TASK STATEMENT: Please extract every line of text from the records below and reproduce it word for word, leaving out the pictures.

··· RECORDS FOR THIS EXERCISE

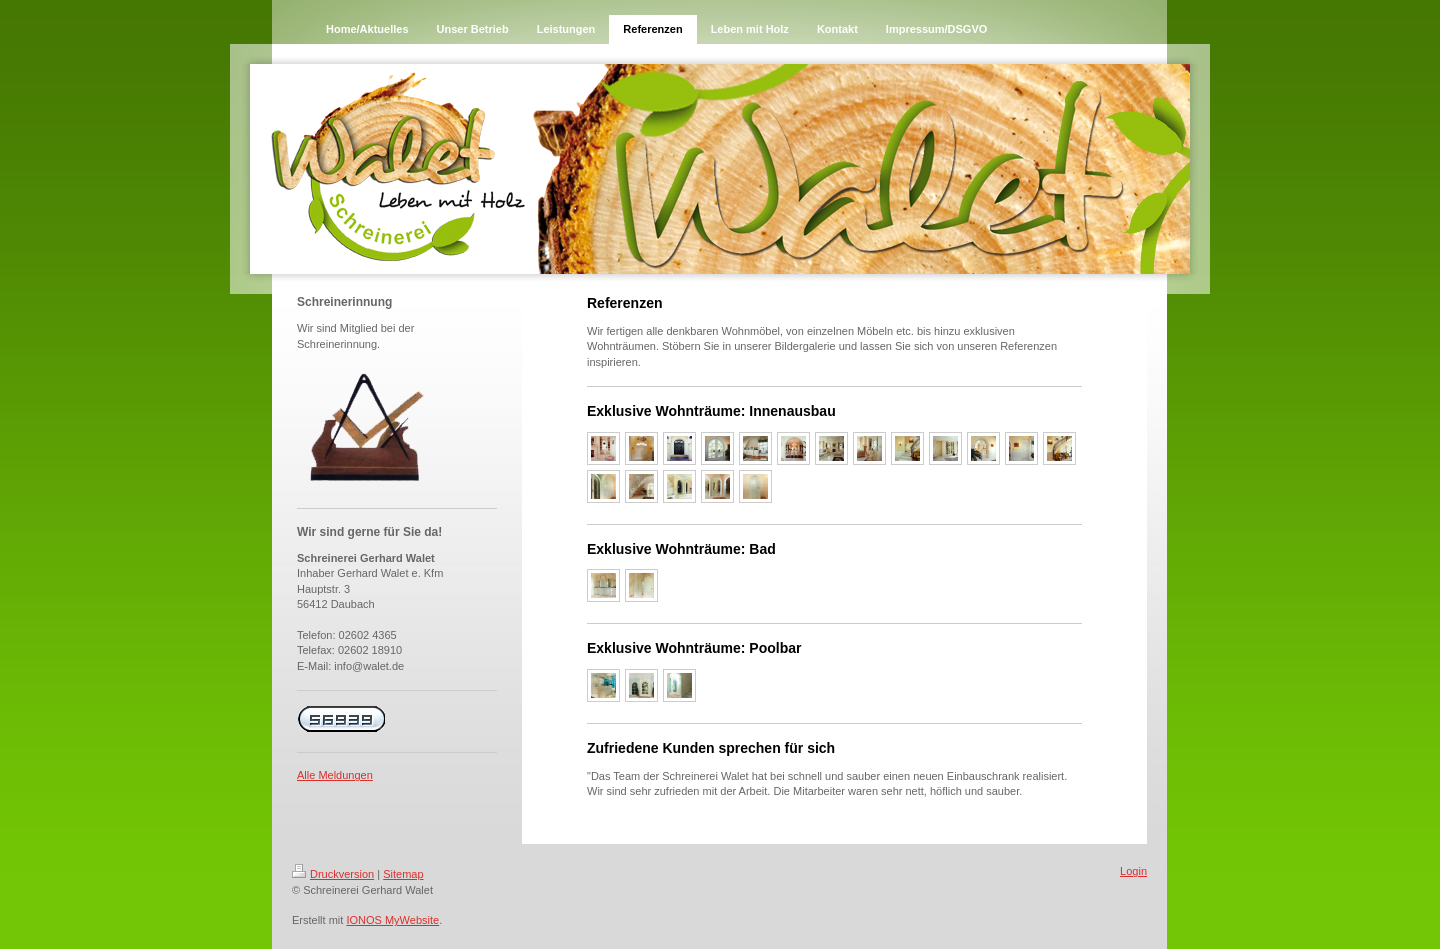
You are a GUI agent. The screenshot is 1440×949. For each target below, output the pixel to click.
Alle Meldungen (335, 775)
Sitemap (403, 874)
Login (1133, 871)
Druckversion (333, 874)
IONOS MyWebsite (392, 920)
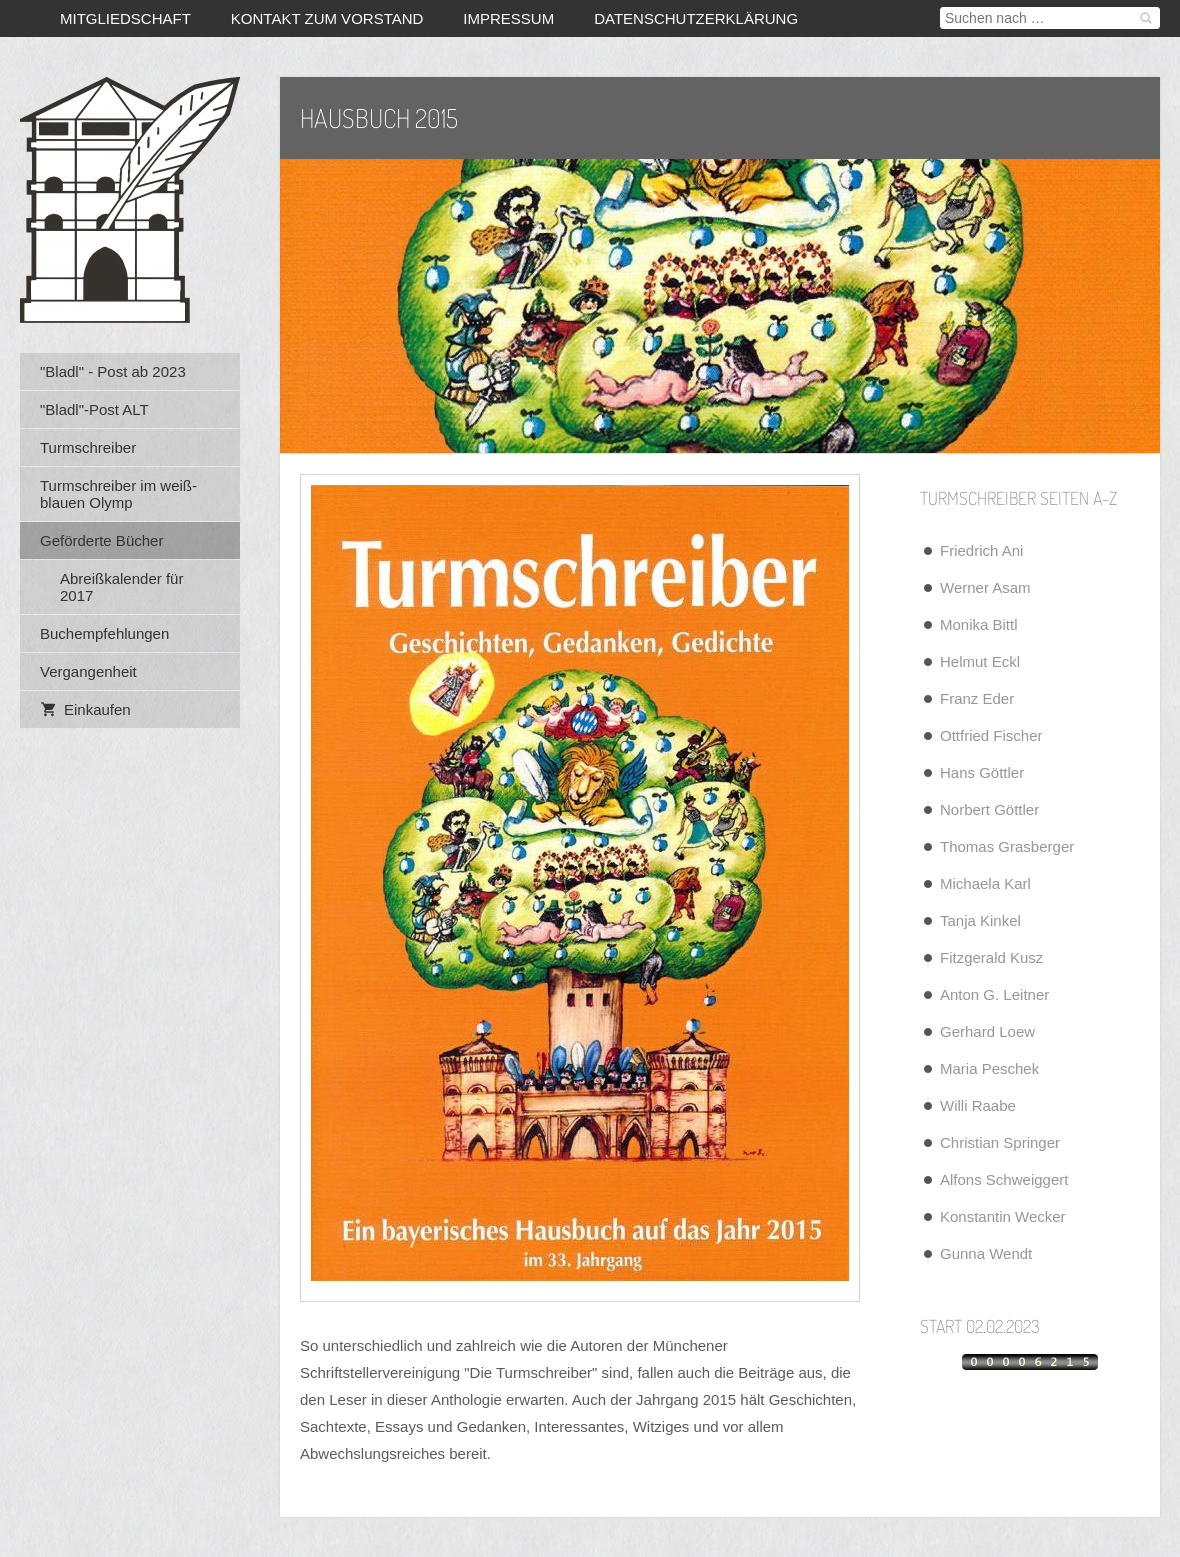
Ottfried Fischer (991, 735)
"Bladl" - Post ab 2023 (113, 371)
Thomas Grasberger (1007, 846)
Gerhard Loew (987, 1031)
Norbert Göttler (989, 809)
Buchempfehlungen (104, 633)
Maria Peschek (989, 1068)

······

OUTPUT BELOW:
You are a GUI agent. The screenshot is 1440×949. For each target below, output the pixel to click.
Alle Meldungen (335, 775)
Sitemap (403, 874)
Login (1133, 871)
Druckversion (333, 874)
IONOS MyWebsite (392, 920)
Ottfried Fischer (991, 735)
"Bladl" - Post ab 2023 (113, 371)
Thomas Grasberger (1007, 846)
Gerhard Loew (987, 1031)
Norbert Göttler (989, 809)
Buchempfehlungen (104, 633)
Maria Peschek (989, 1068)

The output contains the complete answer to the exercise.